If a person gets nothing else out of a summer
program like SPI, I would say understand suggestions on knowing to the audience
you are presenting/submitting materials.
This week’s reading focused on presentation
preparation. Between the suggestions of Day and Gastel, as well as the combined
workshops, the key towards a successful presentation rests largely on
preparation for the audience.
For instance, in one of my Master’s level seminars, presentations
were given almost every week, but to an audience that was in the same major
field as agricultural engineering. There was still a disconnect between myself
and perhaps others whose presentations contained a lot of complex biochemistry
which was difficult to understand. However, the purpose of this exercise was to
hone presentation skills and for attending faculty and students to give
constructive feedback. These presentations were open to the public.

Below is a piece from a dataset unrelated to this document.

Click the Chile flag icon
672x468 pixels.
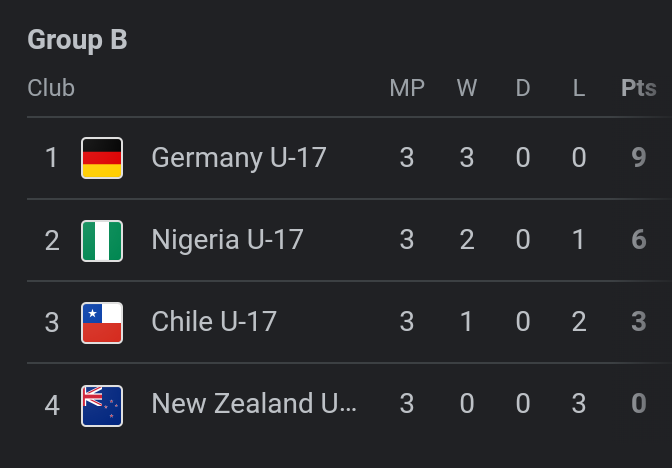(102, 322)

It is difficult to argue Day and Gastel’s
suggestions, but I do not think they are always universally applied. The idea
that someone will never read your
poster if you have a lot of text is rather absurd. As I understood the last
conference I presented at, having a defined abstract on the poster was
required. I would think that even less people read a conference booklet of
abstracts than a poster any day.
Furthermore, being a STEM field, if you want to
attract the academic attention, an appropriate title can be long, especially if
you are trying to match research that you have published. One thing I think
that was missed in both the reading and the combined workshop was that there is no magical formula for succeeding.
It’s done in different ways all the time.
It would be unfair to ask Day and Gastel or anyone
else to provide one. What was lost was that first and foremost, one must follow
directions. The last presenter at the brown bag session hammered this point
with fellowship applications, but it is also true of scholarship, graduate
school and pretty much any other application. Admittedly, these directions can
conflict with the some of the suggestions we’ve gotten from presentations or
the reading. As Day and Gastel noted with their example of the researcher who
thought his work did not need revision, he not only refused a revision but told
the journal he was in the right; he was subsequently rejected.
A professor I knew made a joke at a conference once
because someone in the audience fell asleep during his presentation (the joke
was at the sleeper’s expense). He got a good reaction from the audience, but
I’m not entirely sure if he was aware at the time that the person who was
napping was one of the key conference organizers. Suffice to say, the professor
wasn’t expecting another invite in the mail soon.
So know the audience before and during your submission or presentation!